Jim  sacudió la  cabeza  y  contestó:

—No puedo, amo Tom. El ama vieja me ha dicho que tengo que traer  el agua y no entretenerme con nadie. Ha dicho  que se figuraba que  el amo Tom me pediría que  encalase, y que lo que tenía que  hacer  yo era andar  listo  y no  ocuparme  más que de  lo mío..., que ella  se ocuparía del encalado.

—No te importe lo que haya dicho, Jim. Siempre dice lo mismo. Déjame  el balde,  y no tardo ni  un minuto. Ya verás  cómo no  se  entera.

—No me  atrevo, amo  Tom... El ama me  va  a cortar el  pescuezo.  ¡De  veras  que sí!

—¿Ella?... Nunca pega a nadie. Da  capirotazos con el dedal, y  eso  ¿a quién  le importa? Amenaza mucho, pero  aunque hable no hace daño, a  menos que se ponga a llorar. Jim, te  daré  una  canica. Te daré  una de  las  blancas.

Jim empezó  a vacilar.

—Una blanca, Jim;  y es  de  primera.

—¡Anda!  ¡De ésas  se  ven pocas!  Pero tengo un  miedo muy grande del ama vieja.

Pero  Jim era de débil carne mortal. La tentación era  demasiado  fuerte.  Puso el  cubo en el suelo y  cogió  la canica.  Un instante después iba volando calle abajo con el cubo  en la  mano  y un  gran  escozor en  las posaderas. Tom  enjalbegaba  con furia, y la tía  Polly se retiraba  del campo de batalla con una zapatilla  en la mano  y el  brillo de la  victoria en  los  ojos.

Pero la  energía de Tom duró poco. Empezó a pensar en todas las diversiones que había  planeado  para aquel día, y  sus penas se  exacerbaron. Muy  pronto  los  chicos que tenían  asueto  pasarían retozando, camino  de tentadoras excursiones, y  se reirían de  él porque tenía que trabajar...; y esta idea  le encendía la sangre como un fuego. Sacó todas sus mundanales riquezas  y les pasó revista:  pedazos de  juguetes, tabas y  desperdicios  heterogéneos; lo  bastante  quizá  para  lograr un  cambio  de tareas, pero no lo  suficiente para poderlo trocar por media hora de  libertad completa.  Se volvió,  pues, a guardar en  el  bolsillo sus escasos  recursos,  y  abandonó la idea de  intentar  el soborno de  los  muchachos.

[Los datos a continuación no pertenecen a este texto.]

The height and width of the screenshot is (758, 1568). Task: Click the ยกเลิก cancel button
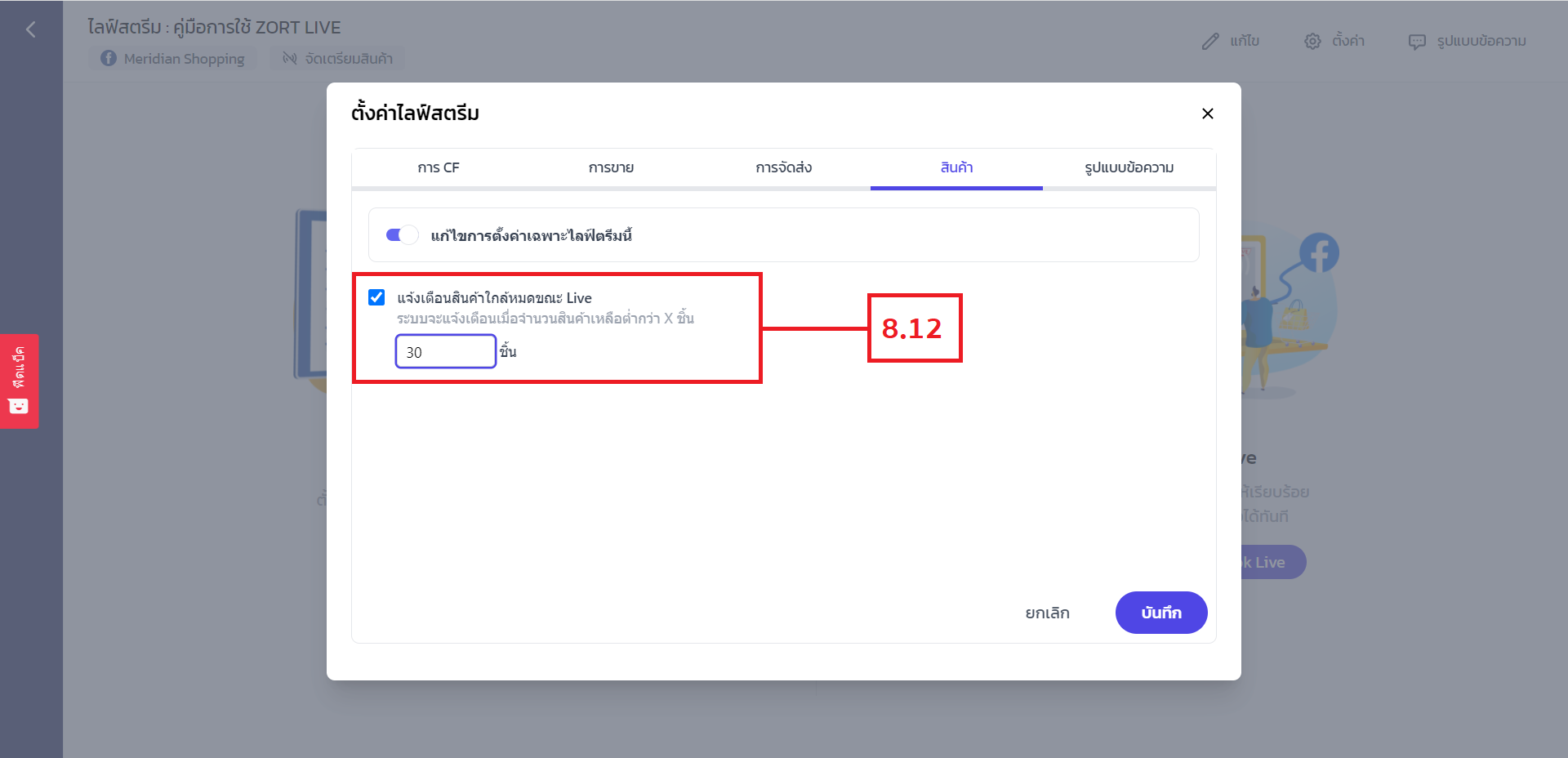1048,613
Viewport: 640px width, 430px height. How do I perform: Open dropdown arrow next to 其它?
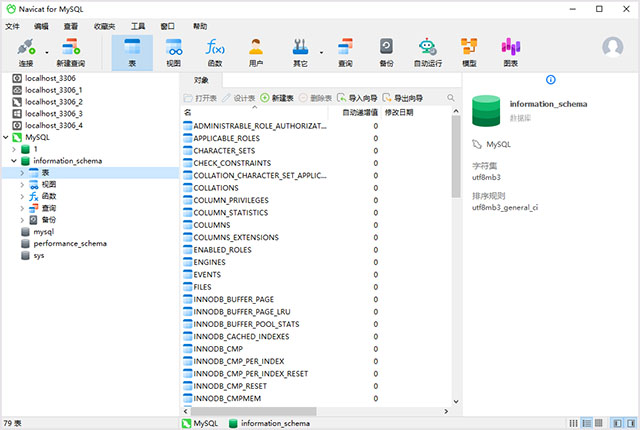(321, 53)
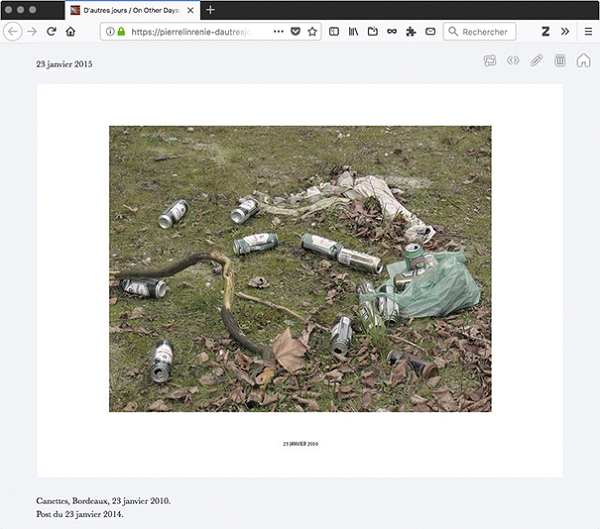Bookmark this page with the star
600x529 pixels.
point(312,32)
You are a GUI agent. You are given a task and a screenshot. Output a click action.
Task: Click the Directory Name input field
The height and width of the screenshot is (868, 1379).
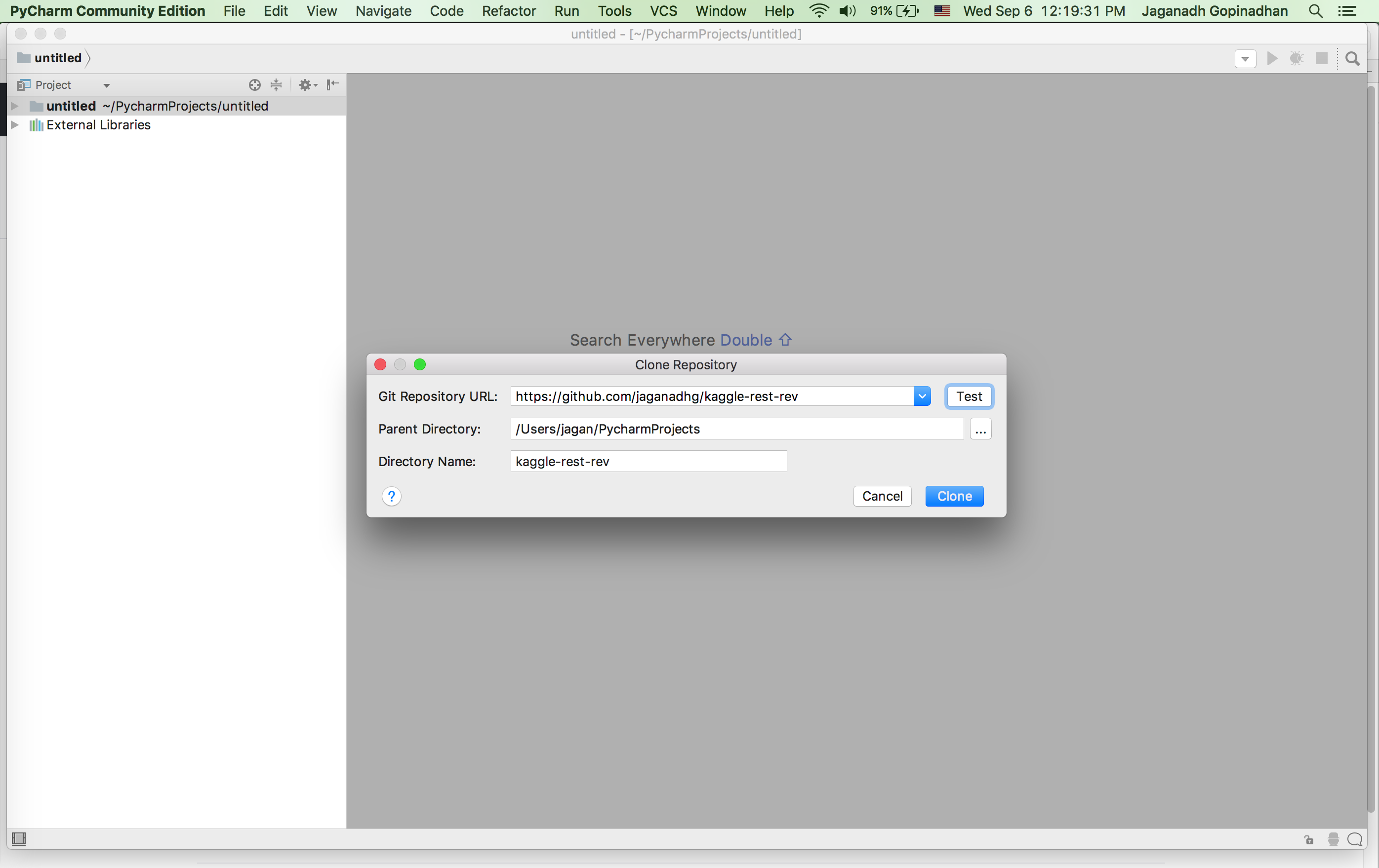tap(649, 462)
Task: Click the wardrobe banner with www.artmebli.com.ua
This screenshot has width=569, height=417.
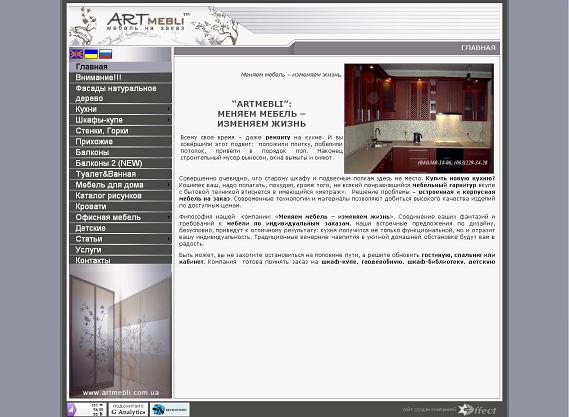Action: 120,331
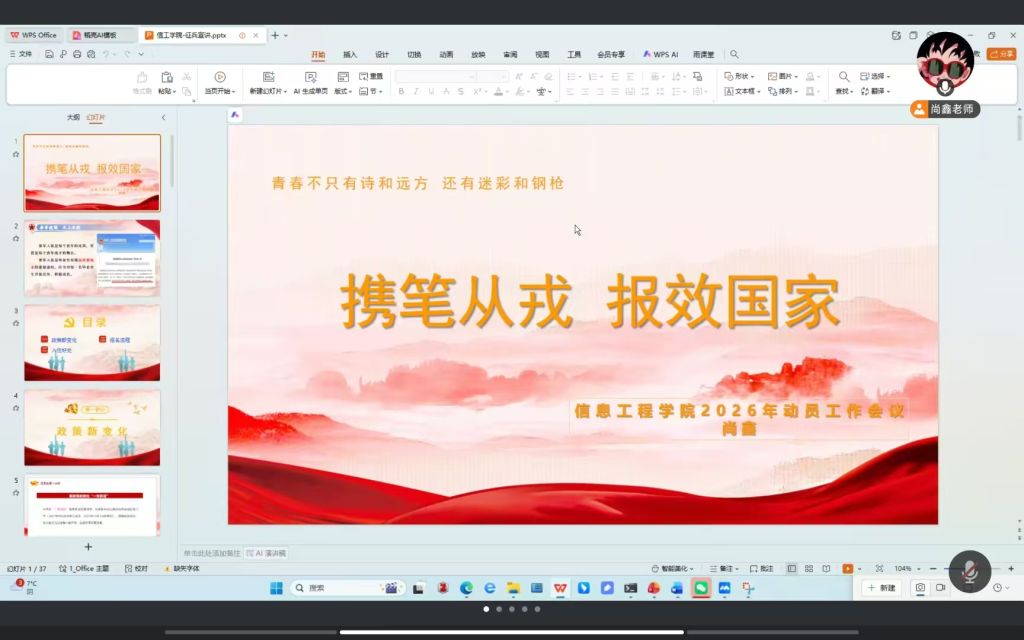1024x640 pixels.
Task: Click the New Slide icon
Action: (267, 78)
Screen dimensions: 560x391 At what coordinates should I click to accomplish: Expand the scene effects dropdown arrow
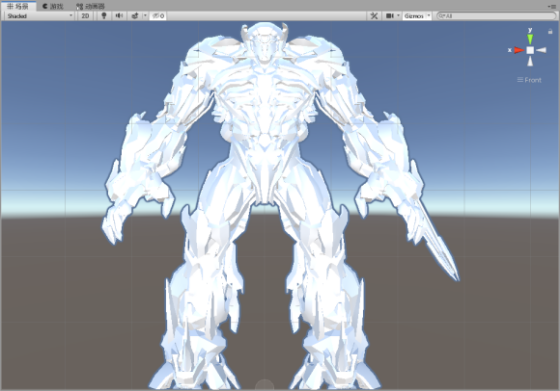145,16
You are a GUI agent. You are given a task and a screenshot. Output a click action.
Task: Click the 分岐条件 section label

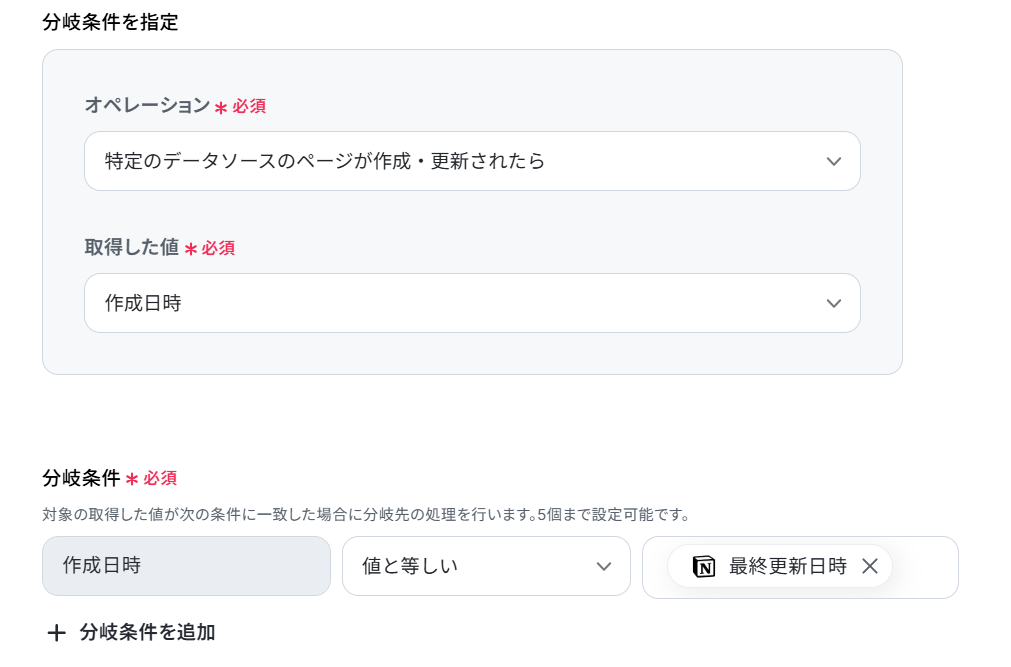click(81, 478)
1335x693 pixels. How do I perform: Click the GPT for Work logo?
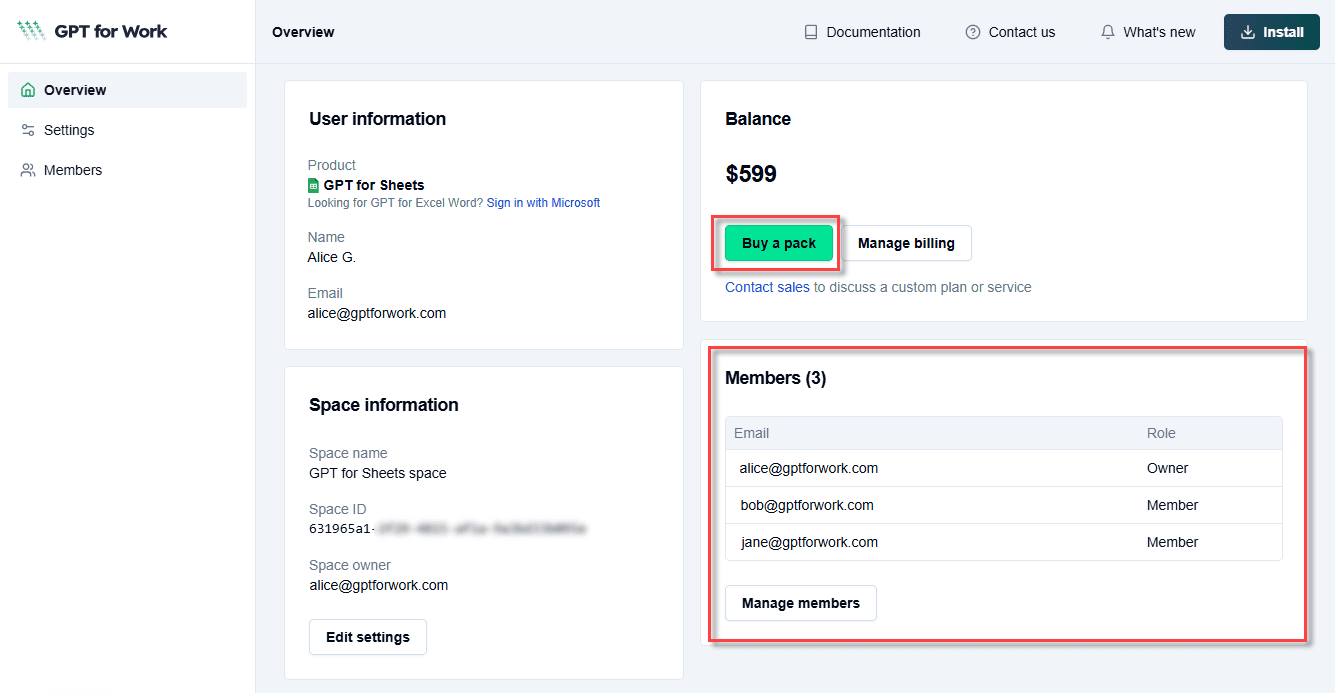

En  aquel tenebroso y desesperado momento  sintió  una inspiración. Nada  menos que una soberbia magnífica inspiración.  Cogió la  brocha  y se puso  tranquilamente a  trabajar.  Ben Rogers apareció a  la vista  en aquel instante: de  entre todos los  chicos, era  de aquél precisamente de  quien más había temido las  burlas.  Ben  venía  dando saltos  y cabriolas, señal evidente que tenía el corazón libre de pesadumbres  y grandes esperanzas de divertirse. Estaba  comiéndose una manzana, y de cuando  en cuando lanzaba un  prolongado  y melodioso alarido,  seguido  de un bronco y profundo «tilín, tilín, tilón;  tilín, tilón», porque,  venía  imitando a un  vapor  del  Misisipi. Al  acercarse acortó  la  marcha, enfiló  hacia  el medio  de  la  calle, se inclinó  hacia estribor y tomó  la vuelta  de  la esquina  pesadamente y  con  gran aparato y  solemnidad, porque estaba representando al  Gran Missouri y se  consideraba  a sí mismo con nueve pies de calado. Era buque, capitán  y campana de  las  máquinas, todo  en una pieza;  y así es que tenía  que imaginarse de  pie en  su propio puente, dando órdenes  y ejecutándolas.